In life, the only constant is change. Open source projects are no exception, having undergone massive transformation in recent years.

By Sarthak Rohal, vice-president: IT services at In2IT Technologies

Some changes have benefited users at large, while others have hindered innovation. Nonetheless, open source persists in popularity and is still meeting its original objectives of being fully open, accessible, and ‘free’.

It still has the potential and promise to be a game-changer for industries the world over.

The adoption of open source is expected to continue with the same level of enthusiasm and, for business applications, open source software (OSS) is often the first choice.

Although early advocates focused on lowering costs, a deepening ecosystem of integrations and developer skill sets focused on open source solutions has cemented the importance of open source in the enterprise.
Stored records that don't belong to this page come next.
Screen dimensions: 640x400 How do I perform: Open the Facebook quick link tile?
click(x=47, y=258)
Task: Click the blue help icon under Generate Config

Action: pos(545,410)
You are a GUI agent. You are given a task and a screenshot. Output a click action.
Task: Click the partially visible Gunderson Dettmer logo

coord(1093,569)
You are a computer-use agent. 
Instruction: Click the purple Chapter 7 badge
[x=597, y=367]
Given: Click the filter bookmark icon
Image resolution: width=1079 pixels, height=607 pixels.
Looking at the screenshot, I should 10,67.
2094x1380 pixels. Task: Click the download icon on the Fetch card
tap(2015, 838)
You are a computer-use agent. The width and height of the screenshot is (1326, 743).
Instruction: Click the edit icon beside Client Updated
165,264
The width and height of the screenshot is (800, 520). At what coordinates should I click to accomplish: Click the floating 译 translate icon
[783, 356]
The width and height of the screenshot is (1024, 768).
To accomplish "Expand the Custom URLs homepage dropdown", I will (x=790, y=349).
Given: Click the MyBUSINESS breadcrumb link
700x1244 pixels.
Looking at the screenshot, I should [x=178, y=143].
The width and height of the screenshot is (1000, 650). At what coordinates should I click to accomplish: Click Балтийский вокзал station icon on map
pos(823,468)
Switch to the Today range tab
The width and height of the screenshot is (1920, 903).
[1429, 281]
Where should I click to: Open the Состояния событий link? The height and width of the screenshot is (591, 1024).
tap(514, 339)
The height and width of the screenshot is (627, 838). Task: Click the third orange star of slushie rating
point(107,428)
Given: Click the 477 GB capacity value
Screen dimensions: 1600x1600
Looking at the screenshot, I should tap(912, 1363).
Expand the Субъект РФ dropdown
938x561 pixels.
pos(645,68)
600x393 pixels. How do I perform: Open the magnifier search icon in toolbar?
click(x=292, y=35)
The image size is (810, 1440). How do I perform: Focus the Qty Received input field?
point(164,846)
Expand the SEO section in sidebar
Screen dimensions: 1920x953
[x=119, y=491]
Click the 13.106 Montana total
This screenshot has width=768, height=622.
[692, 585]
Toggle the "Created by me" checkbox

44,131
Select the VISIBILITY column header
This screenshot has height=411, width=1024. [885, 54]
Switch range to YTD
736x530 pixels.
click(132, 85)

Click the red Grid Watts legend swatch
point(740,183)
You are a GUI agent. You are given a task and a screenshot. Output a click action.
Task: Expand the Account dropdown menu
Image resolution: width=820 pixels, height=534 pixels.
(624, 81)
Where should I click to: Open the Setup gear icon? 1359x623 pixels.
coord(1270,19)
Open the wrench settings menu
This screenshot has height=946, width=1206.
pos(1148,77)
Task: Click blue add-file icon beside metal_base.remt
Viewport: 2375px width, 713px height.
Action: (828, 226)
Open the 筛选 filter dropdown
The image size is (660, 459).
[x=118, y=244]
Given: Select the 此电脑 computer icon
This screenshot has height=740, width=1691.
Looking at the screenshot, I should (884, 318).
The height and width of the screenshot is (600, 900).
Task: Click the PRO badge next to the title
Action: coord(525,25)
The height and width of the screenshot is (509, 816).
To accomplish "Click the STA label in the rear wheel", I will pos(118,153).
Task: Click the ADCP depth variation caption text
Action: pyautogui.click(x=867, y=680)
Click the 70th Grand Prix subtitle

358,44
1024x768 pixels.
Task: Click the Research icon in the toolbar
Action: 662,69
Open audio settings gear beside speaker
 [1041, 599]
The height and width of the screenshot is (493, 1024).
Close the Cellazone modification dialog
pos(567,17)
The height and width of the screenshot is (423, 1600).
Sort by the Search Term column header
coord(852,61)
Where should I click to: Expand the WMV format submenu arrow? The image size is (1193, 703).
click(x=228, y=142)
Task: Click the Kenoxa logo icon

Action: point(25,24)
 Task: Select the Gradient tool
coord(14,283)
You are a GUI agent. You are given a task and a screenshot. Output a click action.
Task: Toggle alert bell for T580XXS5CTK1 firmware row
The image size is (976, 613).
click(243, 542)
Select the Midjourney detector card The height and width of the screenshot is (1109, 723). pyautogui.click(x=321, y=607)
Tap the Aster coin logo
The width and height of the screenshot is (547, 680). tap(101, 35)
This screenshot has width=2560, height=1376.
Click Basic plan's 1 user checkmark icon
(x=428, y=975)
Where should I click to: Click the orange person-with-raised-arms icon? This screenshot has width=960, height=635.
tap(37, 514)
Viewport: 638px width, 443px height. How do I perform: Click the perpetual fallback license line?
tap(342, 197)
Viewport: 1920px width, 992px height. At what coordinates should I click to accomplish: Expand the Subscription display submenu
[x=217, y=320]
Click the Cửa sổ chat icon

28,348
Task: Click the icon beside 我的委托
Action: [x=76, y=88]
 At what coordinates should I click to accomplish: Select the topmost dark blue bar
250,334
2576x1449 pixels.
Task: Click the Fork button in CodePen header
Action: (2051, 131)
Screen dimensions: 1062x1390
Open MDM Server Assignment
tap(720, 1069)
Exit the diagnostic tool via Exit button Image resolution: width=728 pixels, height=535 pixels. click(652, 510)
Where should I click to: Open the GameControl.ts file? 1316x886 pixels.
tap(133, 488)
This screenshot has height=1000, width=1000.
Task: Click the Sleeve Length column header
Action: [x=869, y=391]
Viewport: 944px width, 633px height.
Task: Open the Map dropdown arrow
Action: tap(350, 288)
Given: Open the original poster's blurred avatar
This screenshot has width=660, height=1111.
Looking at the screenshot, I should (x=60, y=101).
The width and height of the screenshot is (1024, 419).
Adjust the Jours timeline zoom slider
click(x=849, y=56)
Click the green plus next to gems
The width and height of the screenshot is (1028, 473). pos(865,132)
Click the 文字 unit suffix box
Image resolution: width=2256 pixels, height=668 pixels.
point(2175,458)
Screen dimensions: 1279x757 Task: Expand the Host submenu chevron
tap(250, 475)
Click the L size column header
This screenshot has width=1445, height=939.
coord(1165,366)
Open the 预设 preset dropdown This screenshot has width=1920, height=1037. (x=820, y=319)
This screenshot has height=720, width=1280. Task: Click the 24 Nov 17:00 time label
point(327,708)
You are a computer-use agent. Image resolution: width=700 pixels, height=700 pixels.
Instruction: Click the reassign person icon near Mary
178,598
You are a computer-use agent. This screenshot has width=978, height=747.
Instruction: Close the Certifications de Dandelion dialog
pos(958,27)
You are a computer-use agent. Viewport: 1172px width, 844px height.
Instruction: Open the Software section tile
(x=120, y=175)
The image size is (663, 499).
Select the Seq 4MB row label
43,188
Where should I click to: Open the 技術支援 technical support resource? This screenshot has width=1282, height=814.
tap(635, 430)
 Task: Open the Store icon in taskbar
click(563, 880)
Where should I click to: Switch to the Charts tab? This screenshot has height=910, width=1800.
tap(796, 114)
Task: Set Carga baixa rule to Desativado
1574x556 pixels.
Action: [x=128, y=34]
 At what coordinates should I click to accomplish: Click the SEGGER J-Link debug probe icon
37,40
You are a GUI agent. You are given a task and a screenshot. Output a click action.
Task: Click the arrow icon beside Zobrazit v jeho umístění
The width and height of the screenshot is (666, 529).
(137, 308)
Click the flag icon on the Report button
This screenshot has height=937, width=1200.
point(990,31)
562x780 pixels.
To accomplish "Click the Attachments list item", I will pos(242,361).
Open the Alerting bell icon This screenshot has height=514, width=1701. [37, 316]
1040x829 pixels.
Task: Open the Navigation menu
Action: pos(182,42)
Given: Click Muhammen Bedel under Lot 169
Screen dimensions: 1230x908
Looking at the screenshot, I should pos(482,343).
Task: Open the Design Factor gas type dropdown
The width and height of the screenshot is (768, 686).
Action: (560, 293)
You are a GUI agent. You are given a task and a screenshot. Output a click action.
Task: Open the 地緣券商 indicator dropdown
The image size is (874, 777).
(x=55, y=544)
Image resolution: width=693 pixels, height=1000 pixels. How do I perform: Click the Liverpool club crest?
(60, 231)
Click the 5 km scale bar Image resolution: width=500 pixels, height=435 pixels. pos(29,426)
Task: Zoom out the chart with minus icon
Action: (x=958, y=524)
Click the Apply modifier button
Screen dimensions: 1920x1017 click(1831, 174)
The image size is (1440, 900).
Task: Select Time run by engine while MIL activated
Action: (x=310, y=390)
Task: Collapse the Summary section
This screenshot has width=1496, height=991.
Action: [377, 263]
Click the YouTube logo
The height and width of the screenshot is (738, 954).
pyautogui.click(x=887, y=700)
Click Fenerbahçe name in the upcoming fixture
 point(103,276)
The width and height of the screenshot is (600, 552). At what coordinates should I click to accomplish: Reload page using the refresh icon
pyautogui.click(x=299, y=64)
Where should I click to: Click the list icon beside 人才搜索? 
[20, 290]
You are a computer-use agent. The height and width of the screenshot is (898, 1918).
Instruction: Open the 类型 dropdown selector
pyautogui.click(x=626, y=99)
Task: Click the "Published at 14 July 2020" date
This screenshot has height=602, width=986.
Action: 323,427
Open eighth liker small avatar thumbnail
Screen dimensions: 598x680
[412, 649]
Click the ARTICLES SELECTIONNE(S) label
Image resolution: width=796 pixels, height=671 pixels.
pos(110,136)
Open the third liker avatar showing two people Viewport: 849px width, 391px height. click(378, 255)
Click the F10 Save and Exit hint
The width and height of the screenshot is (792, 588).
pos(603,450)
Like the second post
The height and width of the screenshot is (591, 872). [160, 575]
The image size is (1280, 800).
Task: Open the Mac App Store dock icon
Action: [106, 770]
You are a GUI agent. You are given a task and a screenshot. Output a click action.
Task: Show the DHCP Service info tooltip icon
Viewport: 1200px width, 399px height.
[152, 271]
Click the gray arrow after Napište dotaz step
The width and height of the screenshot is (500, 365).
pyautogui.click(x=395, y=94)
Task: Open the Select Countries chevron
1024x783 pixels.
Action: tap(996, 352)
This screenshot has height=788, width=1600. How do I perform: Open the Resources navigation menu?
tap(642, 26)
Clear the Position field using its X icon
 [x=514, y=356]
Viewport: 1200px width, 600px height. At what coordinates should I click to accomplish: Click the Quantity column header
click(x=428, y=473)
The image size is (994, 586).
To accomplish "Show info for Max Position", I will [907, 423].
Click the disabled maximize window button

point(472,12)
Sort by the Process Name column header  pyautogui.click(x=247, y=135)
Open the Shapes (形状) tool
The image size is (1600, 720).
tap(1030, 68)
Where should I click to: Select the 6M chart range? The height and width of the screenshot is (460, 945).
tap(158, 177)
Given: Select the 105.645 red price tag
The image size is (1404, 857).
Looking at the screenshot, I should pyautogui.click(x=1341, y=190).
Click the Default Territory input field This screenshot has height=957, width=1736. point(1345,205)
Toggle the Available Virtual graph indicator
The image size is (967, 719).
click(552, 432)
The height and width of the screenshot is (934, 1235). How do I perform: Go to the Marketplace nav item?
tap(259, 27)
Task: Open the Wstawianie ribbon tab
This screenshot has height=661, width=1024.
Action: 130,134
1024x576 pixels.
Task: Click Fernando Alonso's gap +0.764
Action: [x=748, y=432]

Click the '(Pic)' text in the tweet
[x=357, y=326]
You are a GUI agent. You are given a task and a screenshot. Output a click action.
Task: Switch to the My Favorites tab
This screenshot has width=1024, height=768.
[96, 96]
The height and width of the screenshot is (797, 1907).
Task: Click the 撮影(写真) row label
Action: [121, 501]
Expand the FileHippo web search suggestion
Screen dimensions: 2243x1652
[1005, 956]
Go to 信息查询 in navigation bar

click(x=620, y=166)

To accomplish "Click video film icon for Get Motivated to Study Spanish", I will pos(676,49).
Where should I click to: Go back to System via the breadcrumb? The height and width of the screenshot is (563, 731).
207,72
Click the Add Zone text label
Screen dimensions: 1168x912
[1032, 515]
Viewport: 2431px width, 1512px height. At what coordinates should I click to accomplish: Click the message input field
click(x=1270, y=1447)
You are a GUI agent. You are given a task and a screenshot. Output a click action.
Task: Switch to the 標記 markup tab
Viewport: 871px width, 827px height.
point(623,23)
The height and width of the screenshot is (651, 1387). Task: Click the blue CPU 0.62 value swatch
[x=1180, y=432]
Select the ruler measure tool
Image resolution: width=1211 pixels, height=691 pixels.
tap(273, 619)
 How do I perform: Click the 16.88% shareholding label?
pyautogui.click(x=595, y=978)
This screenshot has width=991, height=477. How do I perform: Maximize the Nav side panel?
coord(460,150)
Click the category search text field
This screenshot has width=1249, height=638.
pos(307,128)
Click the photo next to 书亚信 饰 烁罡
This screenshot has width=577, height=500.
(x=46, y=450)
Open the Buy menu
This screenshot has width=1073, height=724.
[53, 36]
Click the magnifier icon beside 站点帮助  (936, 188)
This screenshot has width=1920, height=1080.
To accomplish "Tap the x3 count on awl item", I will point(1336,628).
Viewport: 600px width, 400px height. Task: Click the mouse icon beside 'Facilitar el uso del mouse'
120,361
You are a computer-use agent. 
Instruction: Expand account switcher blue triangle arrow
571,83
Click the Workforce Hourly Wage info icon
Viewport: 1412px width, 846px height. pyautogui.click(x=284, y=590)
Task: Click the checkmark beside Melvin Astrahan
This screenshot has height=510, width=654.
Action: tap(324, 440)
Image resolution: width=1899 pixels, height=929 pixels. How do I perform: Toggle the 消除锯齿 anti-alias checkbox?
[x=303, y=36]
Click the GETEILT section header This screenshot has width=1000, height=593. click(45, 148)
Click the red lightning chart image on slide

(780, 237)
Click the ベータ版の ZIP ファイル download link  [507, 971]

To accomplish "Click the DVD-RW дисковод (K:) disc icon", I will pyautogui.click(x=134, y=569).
According to a Red Hat survey on The State of Enterprise Open Source, 69% of IT professionals indicated that OSS is either highly important or very significant. Let’s take a look at what the future holds for businesses and OSS.

OSS: choosing the future

Open source has become recognised as the top choice for software development for companies concerned with remaining future fit, as it permits IT departments to get their ideas to market faster.

Open source plays an important role in high-tech industries in particular as it eliminates the need for expensive licenses, enabling software to be installed with no fees and no limit on the number of software installations. The move from proprietary software toward open source solutions is accelerating rapidly, and enterprise open source is expected to play a larger role in emerging technologies over the next two years.

Enterprise open source continues to gain at the expense of proprietary software and this shift has not been subtle, particularly considering that enterprise software deployments are not known generally for rapid change. Some mature enterprise-grade OSS faces a lower risk of becoming obsolete because of the developing community’s involvement.

Conversely, companies relying on proprietary software run the risk of software getting discontinued or paying more over time since digital technology is rapidly evolving.

Driving forces behind OSS adoption

Open source enables cost and time savings for businesses while improving efficiency and contributing to increased developer satisfaction and flexibility.

Critically, eliminating vendor lock-in is becoming more important for organisations, which is enabled by the reusability of open source developed features as adoption increases. Today, 83% of organisations continue to contribute to open source, and nearly half have a policy in place that governs their contributions.

Enabler of business strategy

The biggest strategic consideration is the fact that open source is free. This allows the company to spend time and money only on developing the tools or functionality they require, without having to start from scratch. The less money spent on a product, the lower its end price which makes it more attractive to potential subscribers.

Accordingly, open source is the gateway to the future with web, mobile, and cloud solutions being increasingly built on open source infrastructure. Some data and analytic solutions are only available in open source and future architectures are highly likely to be based on open source.

The same goes for web solutions, where the large majority of websites are based on open source technology as well as cloud solutions, where almost all (with the exception of Microsoft’s cloud) are based on open source solutions.

The move to an OSS must be carefully planned, which requires a thorough evaluation to be conducted. The right support will be necessary in order to ensure that organisations maintain high availability, reliability, and scalability.

This can be done by:

* Setting up an Open Source Programme Office in the Commission;

* Establishing and promoting the inner source default;

* Enhancing the software repository;

* Revising software distribution practices;

* Enabling and creating innovation with open source labs;

* Developing skills and recruiting expertise;

* Increasing outreach to communities;

* Integrating open source in internal IT governance;

* Ensuring OSS security;

* Encouraging and promoting inner source; and

* Engaging a trusted partner to facilitate the journey.

OSS will soon be the foundation for all architectures, making it a safe bet moving forward. However, with every step into new territory, it is important for companies to be prepared and informed on their journey.

Thus, when implementing OSS into the business strategy, it is necessary to keep the following principles in mind: think open, transform, share, contribute, secure, and stay in control.